= Jingjing Li =

Materials scientist

Jingjing Li is a Chinese-American materials scientist whose research concerns advanced manufacturing processes for joining dissimilar lightweight materials, and the effects of processing and microstructure on the performance of composite materials over time. She is a professor at Pennsylvania State University, in the Harold and Inge Marcus Department of Industrial and Manufacturing Engineering, where she heads the Materials Processing and Characterization Laboratory.

==Education and career==
Li has a bachelor's degree from Beihang University, and a master's degree from Tsinghua University, in materials science and engineering.
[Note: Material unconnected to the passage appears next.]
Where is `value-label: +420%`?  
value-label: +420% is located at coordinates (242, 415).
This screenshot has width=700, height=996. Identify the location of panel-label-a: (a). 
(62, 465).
She continued her graduate studies at the University of Michigan, where she received a second master's degree in statistics, and completed her Ph.D. in mechanical engineering, in 2011.
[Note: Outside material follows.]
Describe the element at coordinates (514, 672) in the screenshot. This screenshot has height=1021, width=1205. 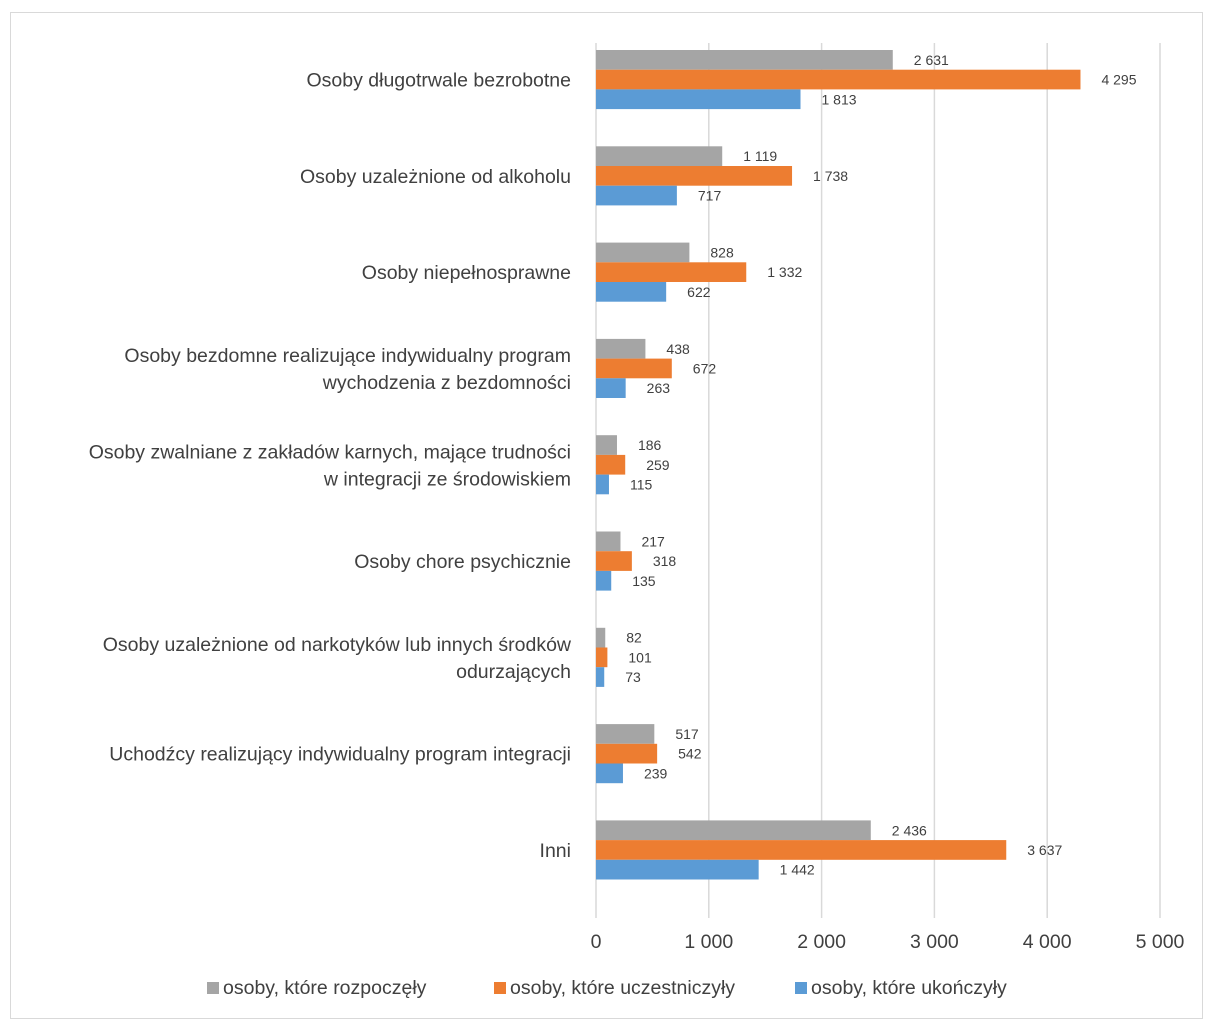
I see `category-label: odurzających` at that location.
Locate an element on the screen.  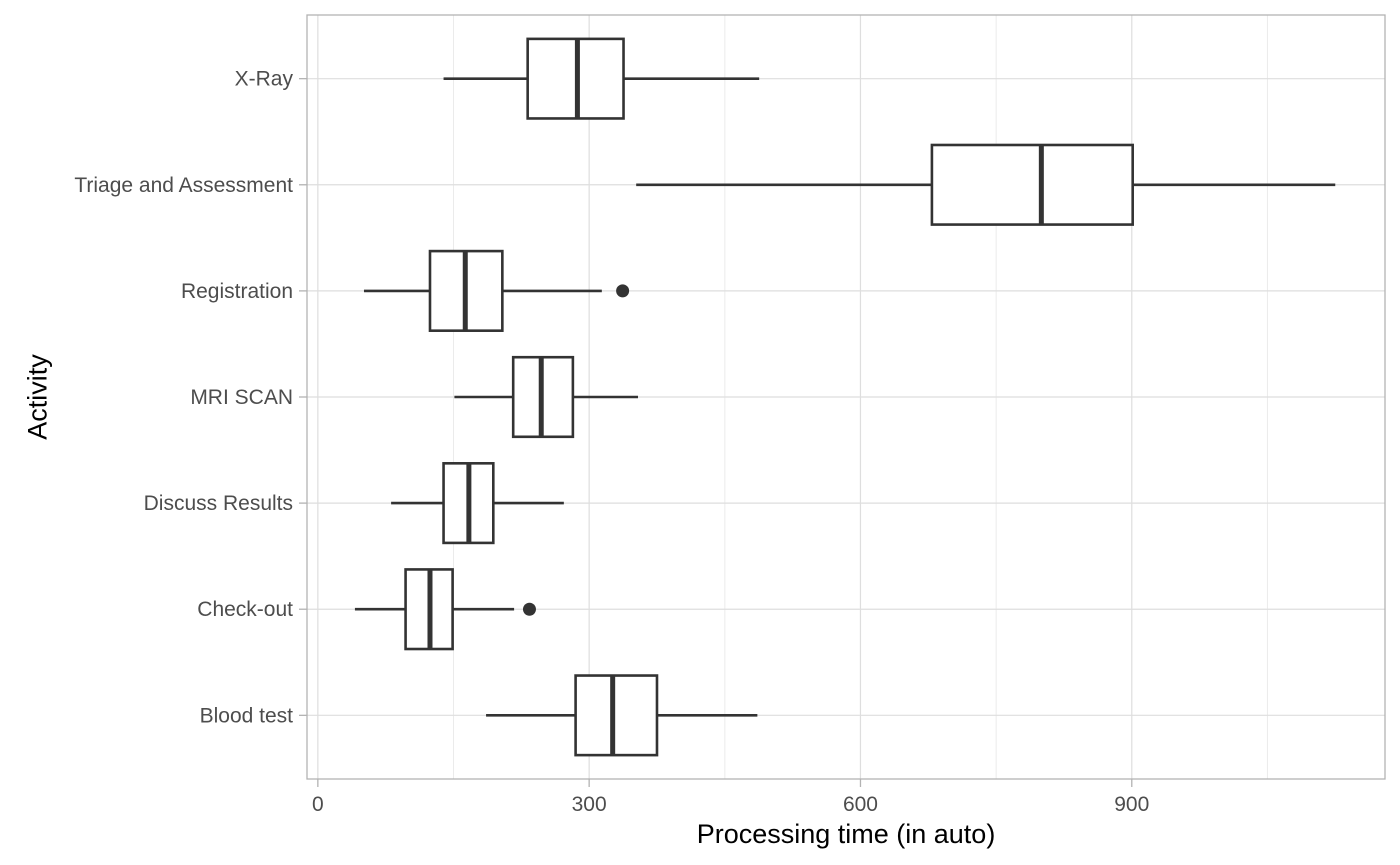
x-tick-label: 0 is located at coordinates (318, 804).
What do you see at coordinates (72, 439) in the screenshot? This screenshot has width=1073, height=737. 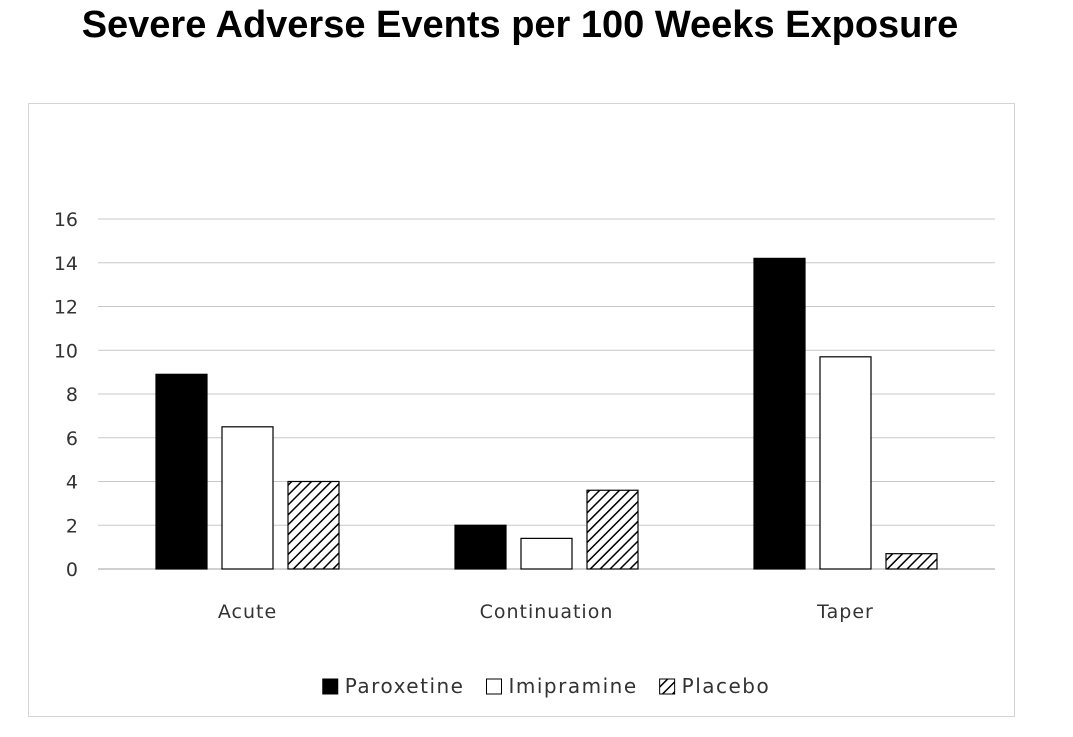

She became a member of the mechanical engineering department at the University of Hawaiʻi at Mānoa, starting in 2011, before moving to Pennsylvania State University in 2016. At Penn State, she held the title of William and Wendy Korb Early Career Professor as an associate professor, before being promoted to full professor in 2022.

==Recognition==
Li received a National Science Foundation CAREER Award in 2016. She was the 2019 recipient of the Chao and Trigger Young Manufacturing Engineer Award of the American Society of Mechanical Engineers (ASME). In 2022 she was named as an ASME Fellow.